He strongly criticised the use of "tests" by security forces to determine if suspects had engaged in sexual activity before their arrest, calling the tests criminal and humiliating. He also told Middle East Eye that even if some individuals have resorted to sex work, it is the government's fault for not providing them with other means of livelihood. He emphasised that the government should be held responsible for the poor living conditions of LGBT individuals in Kurdistan, and the lack of alternatives leads many to engage in sex work.

Throughout the operation, Ali repeatedly warned the media that the lives of the community were in danger and that he, as an openly gay individual, was afraid of being caught at one of the checkpoints. He called on the public and international organisations to speak out against the operation and put pressure on the Kurdish government to release the detainees and stop the operation.

Due to the pressure from civil-rights organisations and activists, Asayish eventually stopped the operation, released the detainees, and issued a statement that they were investigating reports of prostitution in the region and did not "target any specific groups of society." However, Ali and other activists pointed out that the operation was clearly targeting the LGBT community, and that the statement was a cover-up for the human rights violations that occurred during the operation.
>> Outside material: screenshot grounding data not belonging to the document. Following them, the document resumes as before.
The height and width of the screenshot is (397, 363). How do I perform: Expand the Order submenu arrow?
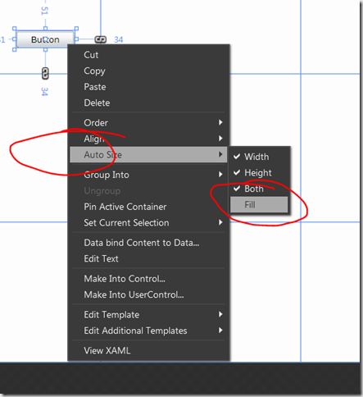220,122
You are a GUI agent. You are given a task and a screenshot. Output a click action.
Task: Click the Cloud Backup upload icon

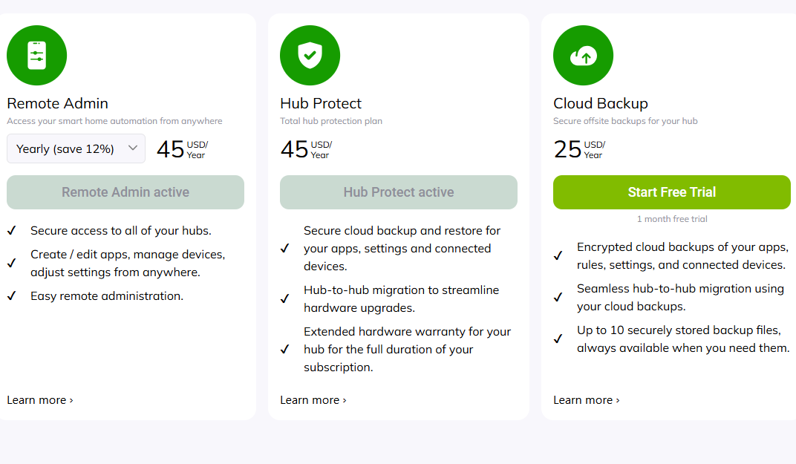(x=583, y=56)
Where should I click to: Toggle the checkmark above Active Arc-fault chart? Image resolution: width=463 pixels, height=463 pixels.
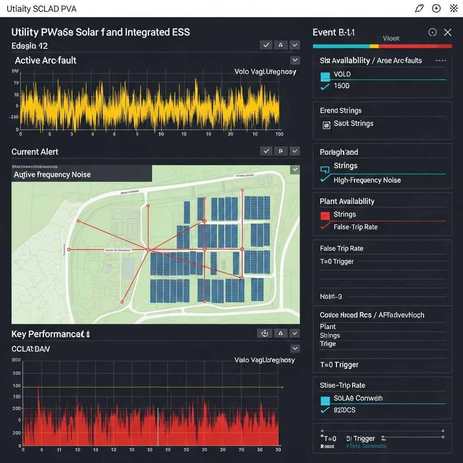pyautogui.click(x=266, y=45)
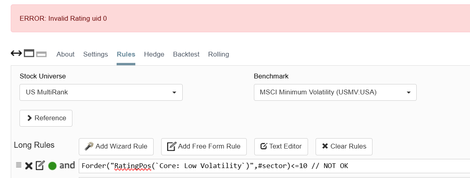Toggle the 'and' rule operator
The image size is (470, 178).
[x=67, y=165]
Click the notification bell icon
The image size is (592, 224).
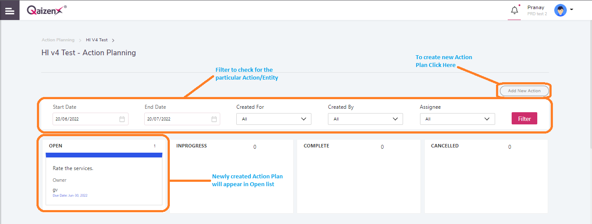pyautogui.click(x=514, y=10)

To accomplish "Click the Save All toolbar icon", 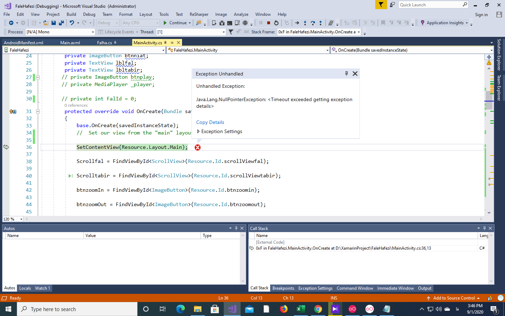I will (x=61, y=23).
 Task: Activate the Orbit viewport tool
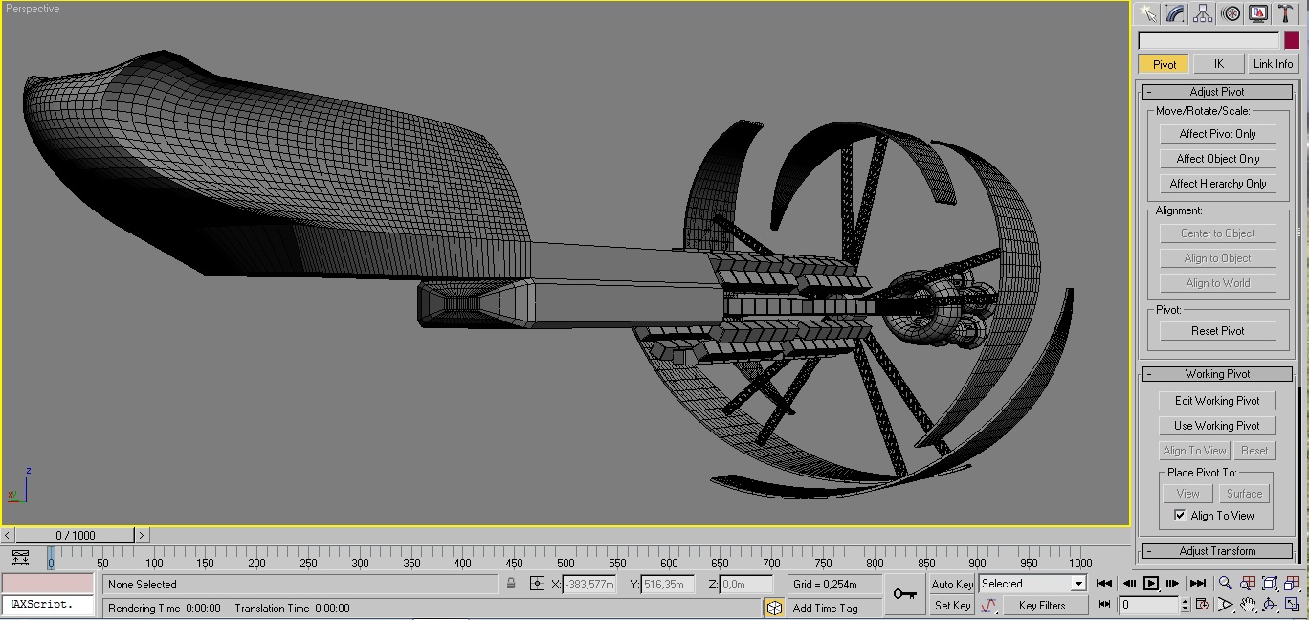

As a result of the discrimination and the operation, Ali reported that many LGBT people, including himself, felt excluded from Kurdish society. Many others also condemned the operation as dehumanising and criminal. Ali also criticised other NGOs that claim to work on LGBT rights, stating that despite receiving significant funding, they take little action in reality and are often only symbolic entities. He emphasised the need for organisations that are truly committed to advocating for the rights and well-being of the LGBT community in Kurdistan.

Justice for Doski Azad 

Ali has spoken out against the Kurdish government's failure to publicly denounce the murder of Doski Azad, one of the only few publicly transgender women, whose body was discovered on January 31, 2022. Ali emphasised his dissatisfaction with the government's response in an interview with Al Monitor, saying that the LGBT community is highly concerned about the ongoing breaches of their human rights in the region.

He also drew parallels between Azad's murder and that of Misho, a transgender internet personality who was killed by her brother the previous year, and called on the Kurdish regional government to take stronger action to prevent such killings. He highlighted that honour killings are prevalent in the Kurdistan Region and that Azad's case is just one of many that he could highlight, pointing out that living openly as an LGBT person in Iraq is very dangerous due to the risks of being targeted. Ali's statement and the case of Doski Azad were widely reported by international media and LGBT rights organizations.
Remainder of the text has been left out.